Home health agencies provide a variety of in-home services, from nursing care to physical therapy. Many home-health patients have serious or multiple illnesses, increasing the odds that they will be readmitted to the hospital within 30 days of discharge.
Signature Home Health, part of the Avamere Family of Companies with offices in Oregon and Washington, recognized that a well-coordinated system of care could be a game-changer in keeping patients medically stable in their own homes. Two years ago, Signature began exploring what more the company could do to keep patients from requiring a return trip to the hospital or emergency room. The search led Signature to implement a newly adapted risk assessment tool and a new approach to coordinating care for high-risk patients, with a positive impact on readmissions.
Assessing patient risks
Staff began by identifying the factors driving the majority of readmissions. Five rose to the top of their list:
• Length of stay—three or more days in the hospital
• Diagnosis—congestive heart failure, chronic obstructive pulmonary disease, stroke, kidney disease, and diabetes
• Polypharmacy—six or more prescribed medications
• Behavioral—patients’ ability to care for themselves
• Social—patient’s support system and social network
Armed with this analysis, they set out to find a risk assessment tool they could adapt to home health care. They found a potential candidate in the LACE index, a validated tool used by many hospitals to focus interventions on patients who are at highest risk for poor post-discharge outcomes. LACE is an acronym for Length of Stay, Acuity of admission, Comorbidities, and number of previous ED visits in the six months preceding the current admission.
Signature staff adapted the LACE tool to include two other drivers they had identified as risk factors for their seriously ill patients—Polypharmacy and Social factors—and the LACE index became Signature’s PLACES tool.
Administrator leads company charge
Autumn Mercer, RN, is the administrator at Signature’s office in Medford. She frequently takes part in networking meetings convened by Acumentra Health, focused on developing community solutions to avoidable readmissions in southern Oregon. Mercer said these meetings provided her with valuable opportunities to vet the PLACES assessment with peers and to inform and build trust with primary care physicians.

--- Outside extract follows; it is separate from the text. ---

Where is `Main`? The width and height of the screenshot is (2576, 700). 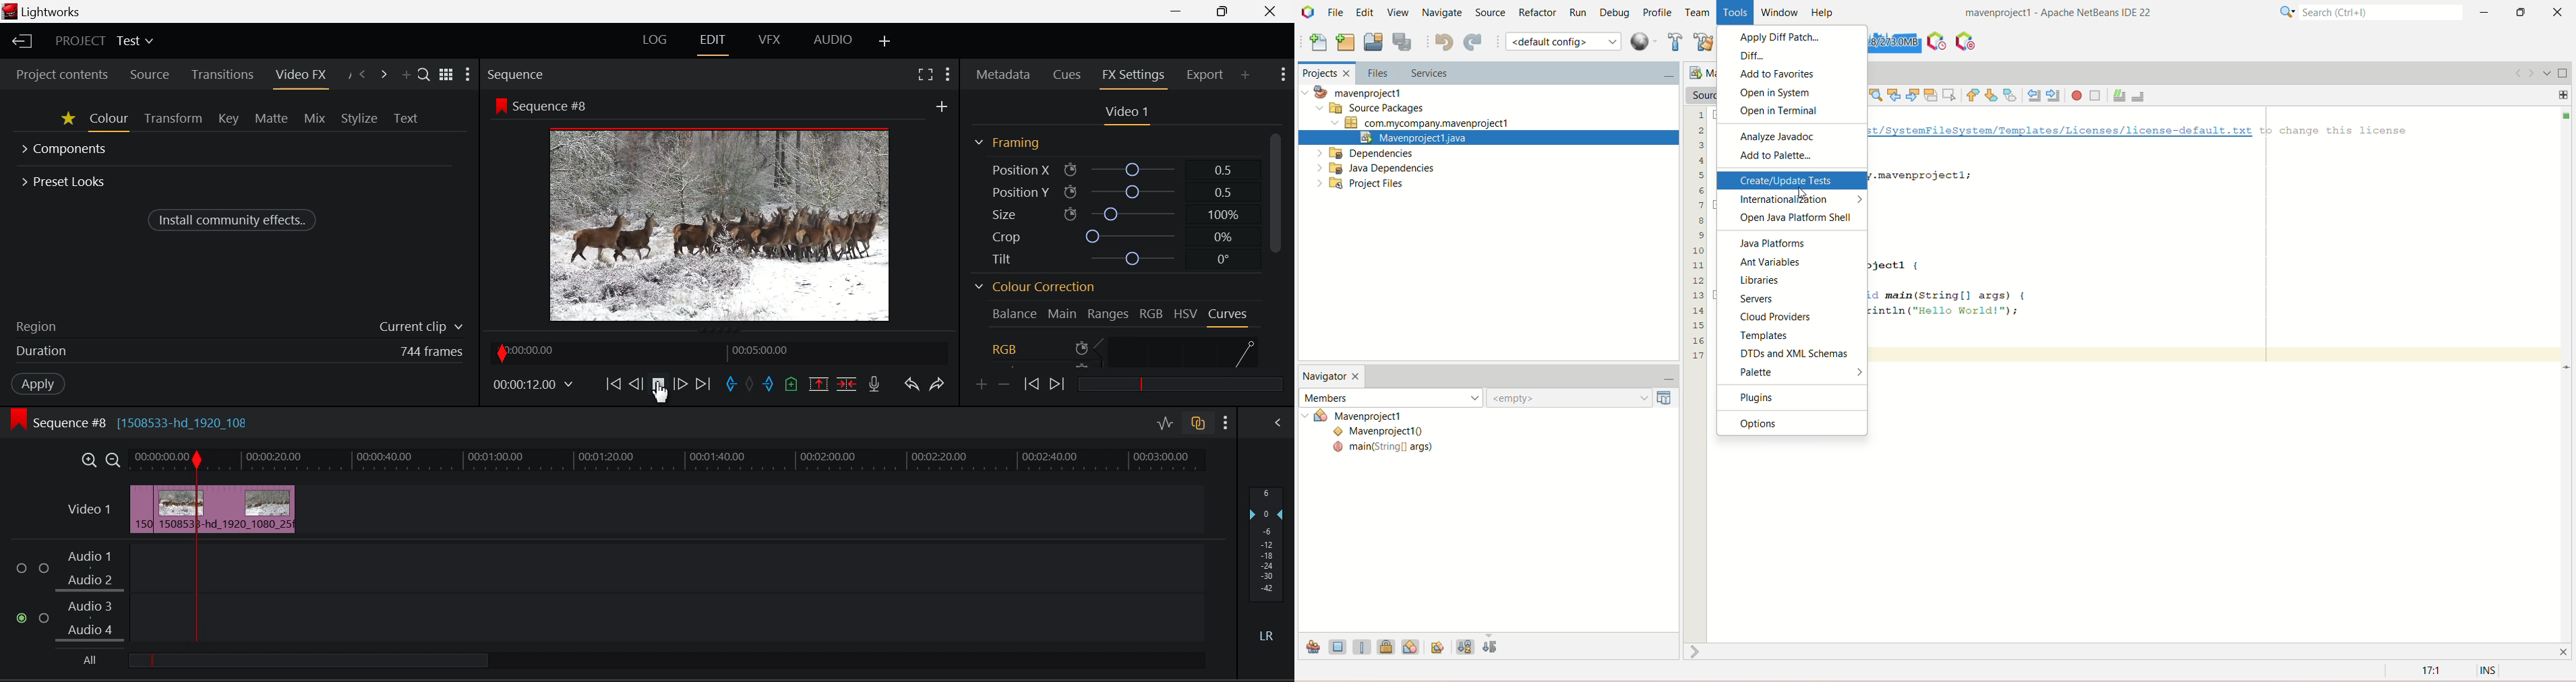 Main is located at coordinates (1062, 313).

As response to the PLACES tool was favorable, Signature decided to train staff and conduct a pilot project in the company’s Portland office, beginning in March 2013. Before implementation, 30-day rehospitalizations for the Portland team’s patients were running at a rate of 14%. After using PLACES for two months, the rate fell to 9%. As of November, the rate had dipped further to 8%.
The results can be traced to changes in the way staff coordinate care for high-risk patients. At intake, each patient is evaluated for risk factors based on the PLACES index. With the patient’s risk score in hand, home health nurses then prepare a color-coded “zone” chart that specifies care interventions based on the patient’s symptoms and characteristics. Everyone who is part of the clinical care team—RNs, LPNs, physical and occupational therapists, home health aides, speech-language pathologists—is trained to use the same tools in managing a patient’s care. These team members are also trained to help patients fill out and keep current a health diary that they bring to every doctor’s visit—another important component in a system of coordinated care.

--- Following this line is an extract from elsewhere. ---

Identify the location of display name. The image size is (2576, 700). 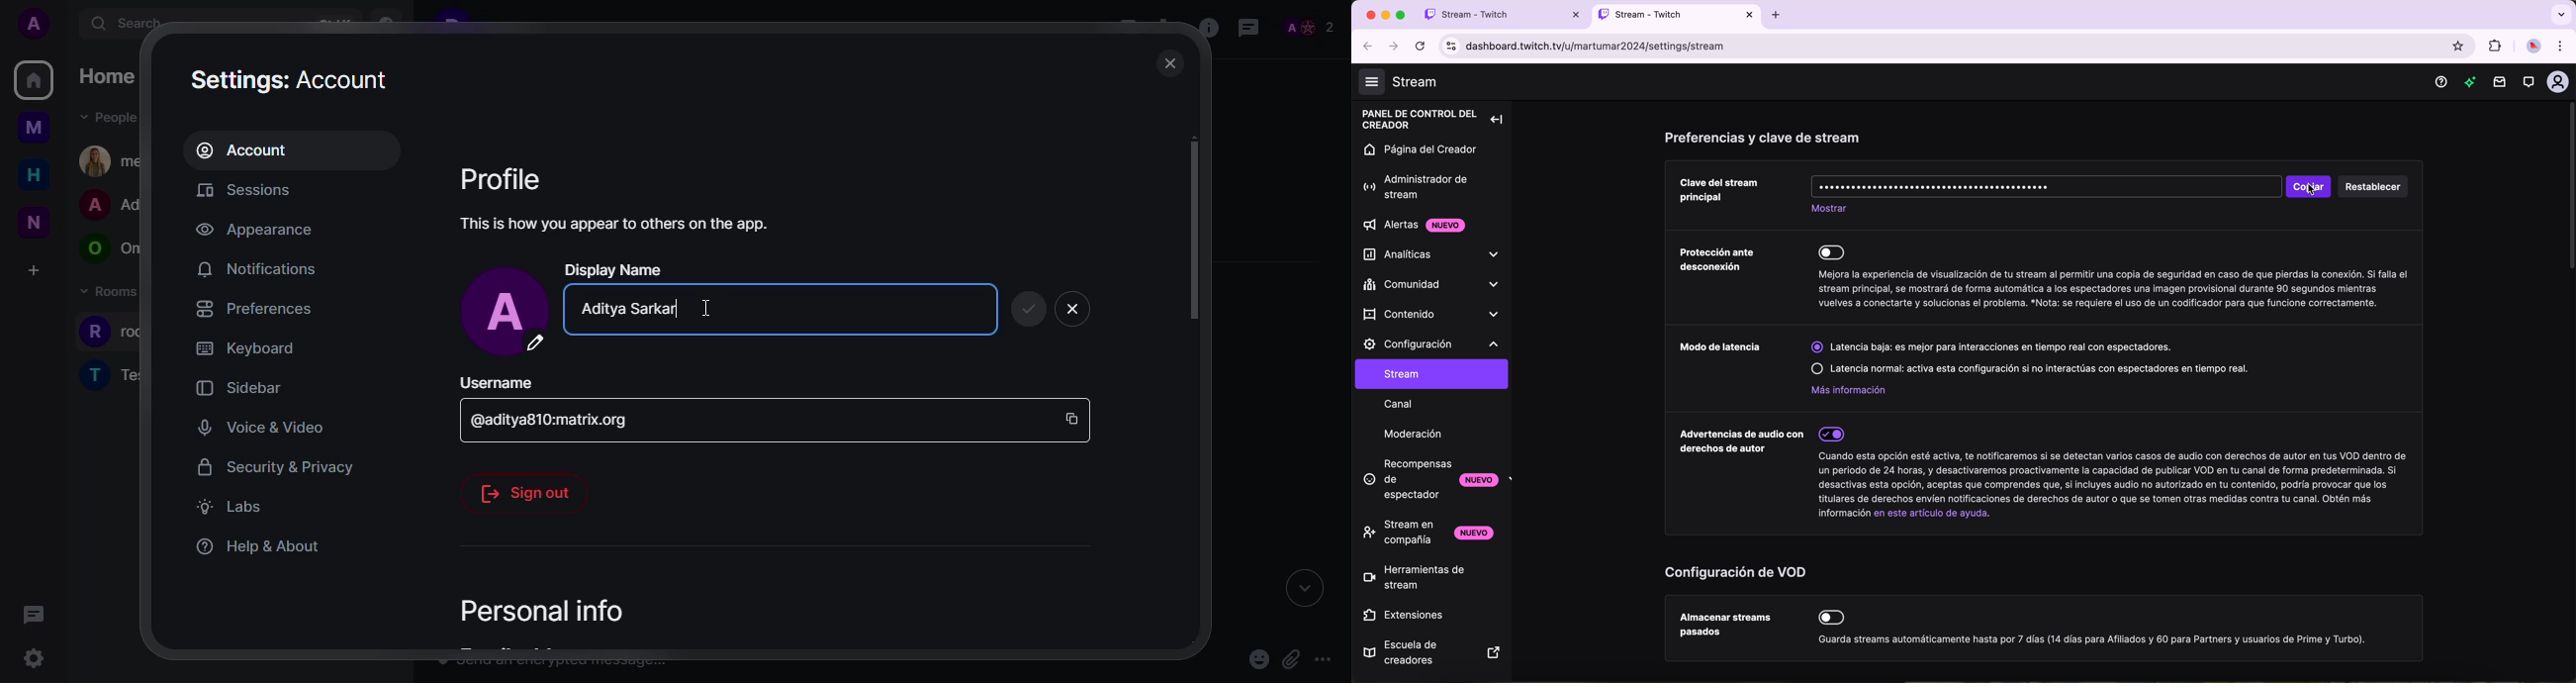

“Our new approach is helping staff talk about each patient a lot more,” says Mercer. “Complications can come on so slowly that it’s hard sometimes to recognize the warning signs. Now, every member of the staff knows their role, and these tools help them connect the dots.”
An additional benefit from the PLACES program is more efficient interactions with physicians. Mercer says, “When you have an issue that requires physician advice, it’s often after hours. We train staff clinicians to be ready to provide both a summary of the problem and a suggested solution.”
Focus on skilled nursing facilities
Based on the success of the pilot project, Avamere’s corporate leadership decided to evaluate the impact the PLACES program could have on the company’s skilled nursing facilities (SNFs). Company analysts studied a sample of SNF residents and concluded that the program would work well in this setting. As a result, the company is training all SNF staff to use PLACES. Mercer said the company is on track to implement the program in all its agencies and facilities by next summer.
Mercer believes her company’s investment in staff training and new tools offers great promise for improving care for patients with complex diagnoses. “What we’re really doing now is like managed care. RNs direct the team. We’ve changed the face of what home health looks like.”